* **Directions**:
Look through the material below and return every line that contains "Select".

* **Task input**:
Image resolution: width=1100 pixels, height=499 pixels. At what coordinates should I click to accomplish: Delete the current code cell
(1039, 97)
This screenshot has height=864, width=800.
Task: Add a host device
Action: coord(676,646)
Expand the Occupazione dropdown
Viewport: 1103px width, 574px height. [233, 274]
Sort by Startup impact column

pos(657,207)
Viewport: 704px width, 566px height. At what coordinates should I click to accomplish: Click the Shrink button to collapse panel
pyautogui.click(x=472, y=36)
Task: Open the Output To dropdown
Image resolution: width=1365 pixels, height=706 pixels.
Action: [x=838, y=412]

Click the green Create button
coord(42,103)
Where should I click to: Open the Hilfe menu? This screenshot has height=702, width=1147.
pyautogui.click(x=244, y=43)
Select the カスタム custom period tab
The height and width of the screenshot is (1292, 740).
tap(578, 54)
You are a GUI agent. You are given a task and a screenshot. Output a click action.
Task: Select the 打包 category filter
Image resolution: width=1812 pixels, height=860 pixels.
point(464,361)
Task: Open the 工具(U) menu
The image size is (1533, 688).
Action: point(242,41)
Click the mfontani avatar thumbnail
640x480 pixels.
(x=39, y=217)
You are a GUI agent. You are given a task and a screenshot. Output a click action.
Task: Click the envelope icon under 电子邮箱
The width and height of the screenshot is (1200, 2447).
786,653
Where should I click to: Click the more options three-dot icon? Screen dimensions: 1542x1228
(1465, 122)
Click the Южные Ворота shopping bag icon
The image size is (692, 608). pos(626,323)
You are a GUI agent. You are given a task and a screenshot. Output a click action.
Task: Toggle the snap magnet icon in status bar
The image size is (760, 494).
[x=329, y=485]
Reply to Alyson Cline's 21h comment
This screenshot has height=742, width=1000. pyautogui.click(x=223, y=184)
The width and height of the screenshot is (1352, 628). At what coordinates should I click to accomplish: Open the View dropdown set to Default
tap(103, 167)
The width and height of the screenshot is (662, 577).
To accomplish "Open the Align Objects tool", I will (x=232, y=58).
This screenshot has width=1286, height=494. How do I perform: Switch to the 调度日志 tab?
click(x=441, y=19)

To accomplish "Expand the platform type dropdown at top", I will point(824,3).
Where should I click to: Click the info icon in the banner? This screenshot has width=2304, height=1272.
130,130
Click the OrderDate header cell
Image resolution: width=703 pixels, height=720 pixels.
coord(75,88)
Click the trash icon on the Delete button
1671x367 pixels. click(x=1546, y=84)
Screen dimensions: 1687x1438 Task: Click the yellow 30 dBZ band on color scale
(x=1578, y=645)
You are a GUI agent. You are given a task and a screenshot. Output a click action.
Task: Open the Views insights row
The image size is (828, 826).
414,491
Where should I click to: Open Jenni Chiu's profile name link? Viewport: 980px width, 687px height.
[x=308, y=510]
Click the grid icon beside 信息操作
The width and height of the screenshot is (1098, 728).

* **Task output**:
Select the カスタム custom period tab
Task: Select the 打包 category filter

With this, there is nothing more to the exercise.